Pazırık halısında santimetrekaresinde 36.000 olmak üzere toplamda 1.250.000 düğüm vardır. Buradan hareketle Pazırık Halısının en az 18 aylık aylık bir çalışmanın sonucu olduğunu söyleyebiliriz. Bu halı stil, ölçü ve şekil bakımından Türkmen Halılarına benzemektedir. Halının dokunmasında kullanılan ipler yün olup oldukça ince ve çok bükümlüdür. Motifler birbirine mükemmel bir uyum içerisinde bağlanmıştır.

Pazırık Halısının Sembolik Motifleri

Halının orta kısmı, sıralar halinde teşhir edilmiş yaldız şekilleri ve lotus (Nilüfer) süslemeleri ile doldurulmuştur.

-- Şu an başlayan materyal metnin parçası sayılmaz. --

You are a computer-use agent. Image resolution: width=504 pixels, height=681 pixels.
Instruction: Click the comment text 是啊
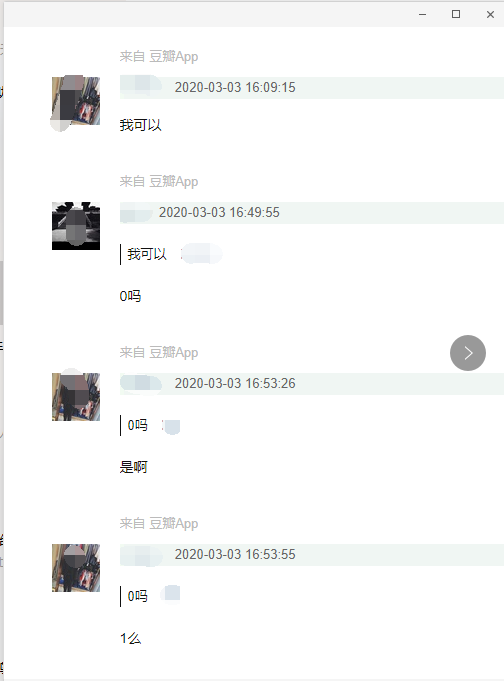tap(134, 467)
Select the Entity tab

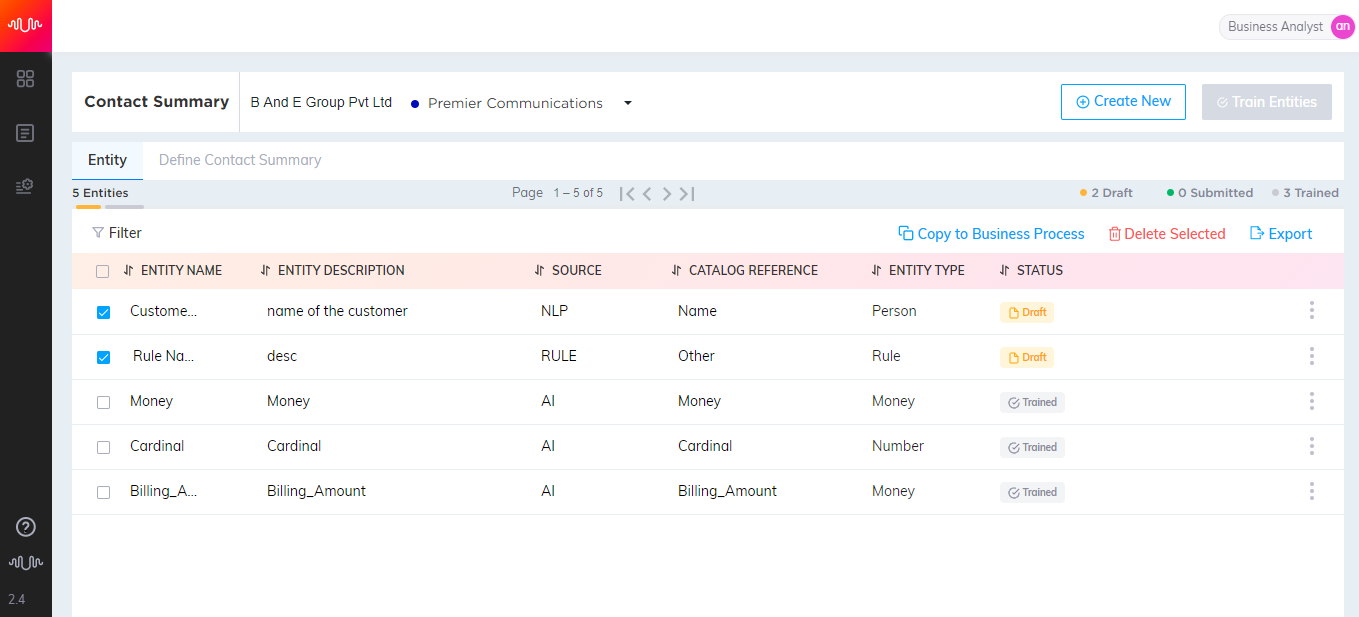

Eserin bu orta kesiminde 24 kare alan içerisinde bazı araştırmacılara göre dört yapraklı bir çiçek motifi vardır. Geçerliliği kanıtlanmamakla birlikte bu 24 kareyi 24 Oğuz Boyu ile ilişkilendiren görüşler de vardır. K.Erdmann’ın ”eyer örtüsü” olduğunu zannettiği bu halının ortasındaki karelere bölünmüş kısmı dikkate alan Jettmar gibi araştırmacılar halının bir oyun halısı olduğunu da iddia etmişlerdir. Halının bazı noktalarındaki rozet veya üçgen motiflerin oyunun başlangıç ve bitiş noktaları olduğu ileri sürülmüştür. Bu oyunun ilkel bir satranç şeklinde zarla oynanan bir oyun olduğunu ileri sürmüştür.

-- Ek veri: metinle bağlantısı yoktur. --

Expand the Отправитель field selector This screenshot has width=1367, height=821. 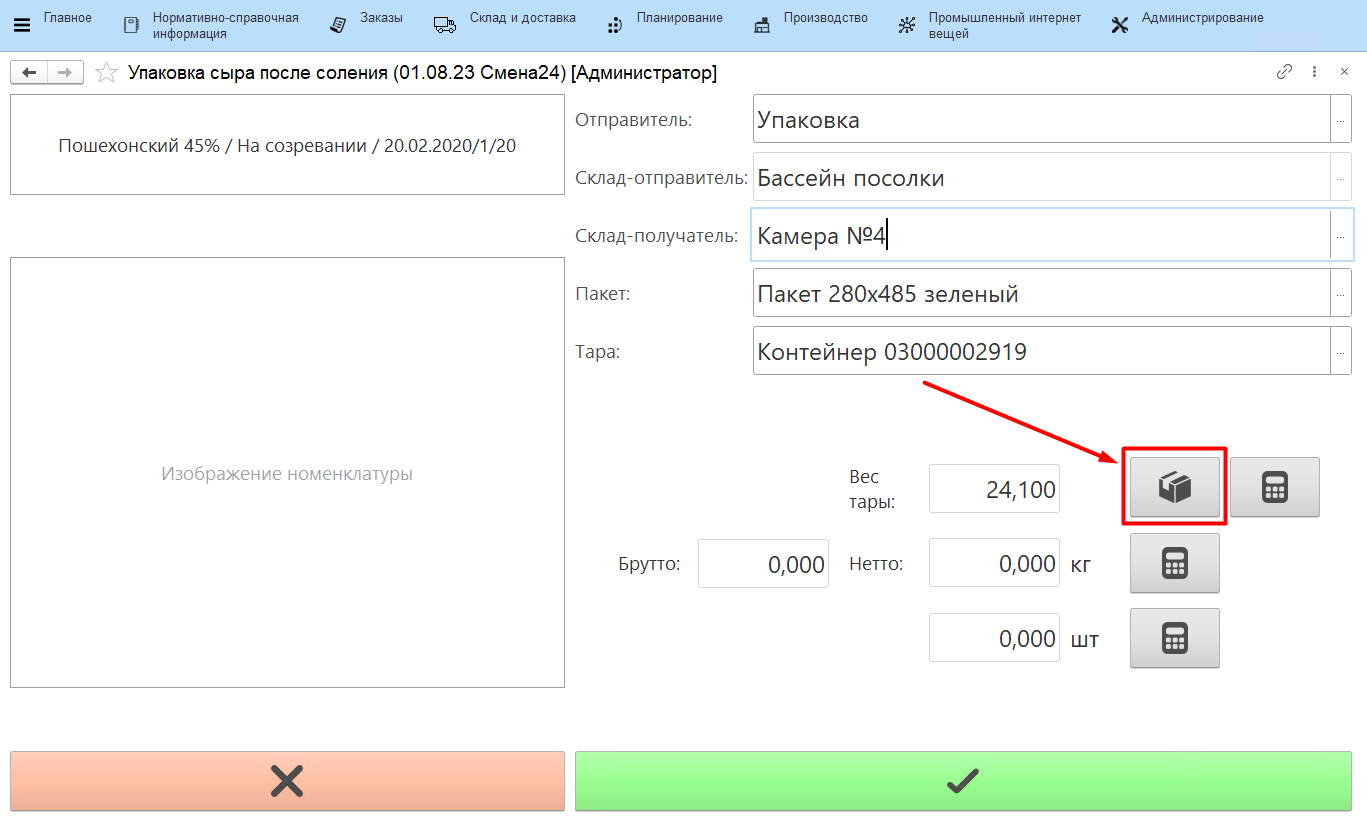[1340, 120]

24 karenin olduğu bölümü, genişlikleri çok az değişen üçü dar olmak üzere beş bant (su kanalı) ile kuşatılmıştır. Bunlardan ilki, kartal başlı arslan vücutlu bir motifi simgeler. Bu Grifon’un başı, arkaya doğru çevrilmiş olup gagasından dili gözükmektedir. Bu hayali yaratığın kafası yukarı kalkık, kanat ve kuyruğu tamamıyla kareye sığdırılmıştır.

İkinci bant ise ise tek sıra halinde sağdan sola doğru yürüyen bir grup eliği (Geyik türü) gözler önüne sermektedir. Bu geyik ise İç Asya’da yaşayan ”Alces Machis” denen bir türdür. Bu cins geyik İran ya da Ön Asya’da bulunmamaktadır. Geyik üzerindeki şekillerde Türk Hayvan Üslubuna ait tasvirler yer almaktadır. Bir sonraki şeritte ise geyiklerin ters istikametinde heybetli bir alay halinde ilerleyen bir sıra Türk süvarisini gösterir. Atın yanında yürüyen ve üzerine binmiş halde yer alan süvariler İç Asya’da giyilen türden bir başlığa, ayrıca çizme ve pantolona sahip olarak İç Asya kıyafetiyle karşımıza çıkar. Atların üzerindeki eyer örtüleri ise bize yine diğer pazırık kurganlarından çıkarılan eyer örtülerini hatırlatmaktadır.

Atların hepsi gemlidir. Bazı gemlerde süs plakaları gözle görülmektedir. Atların sırtlarına keçeden yapılmış örtü konmuştur. Hayvanın terini almak üzere sırtına konan bu nakışlı örtülere Orta Asya’da ”çaprak” ya da ”şaprak”, Anadolu’da ise ”terlik” ya da ”ter keçesi” denmektedir. Atların kuyruğunun düğümlü olduğu göze çarpmaktadır. Bu tasvir bozkır topluluklarının etkisiyle yapılmıştır. At kuyruğu bağlama ya da kesmenin mitolojik, dini ve sembolik anlamları yüzyıllarca Türk Toplumları arasında yaşamıştır. Halı üzerinde bulunan pars damgası da dikkate değerdir. Ayrıca Pars, Kazakistan’ın eski başkenti Almatı’nın ve Tataristan’ın devlet damgasıdır.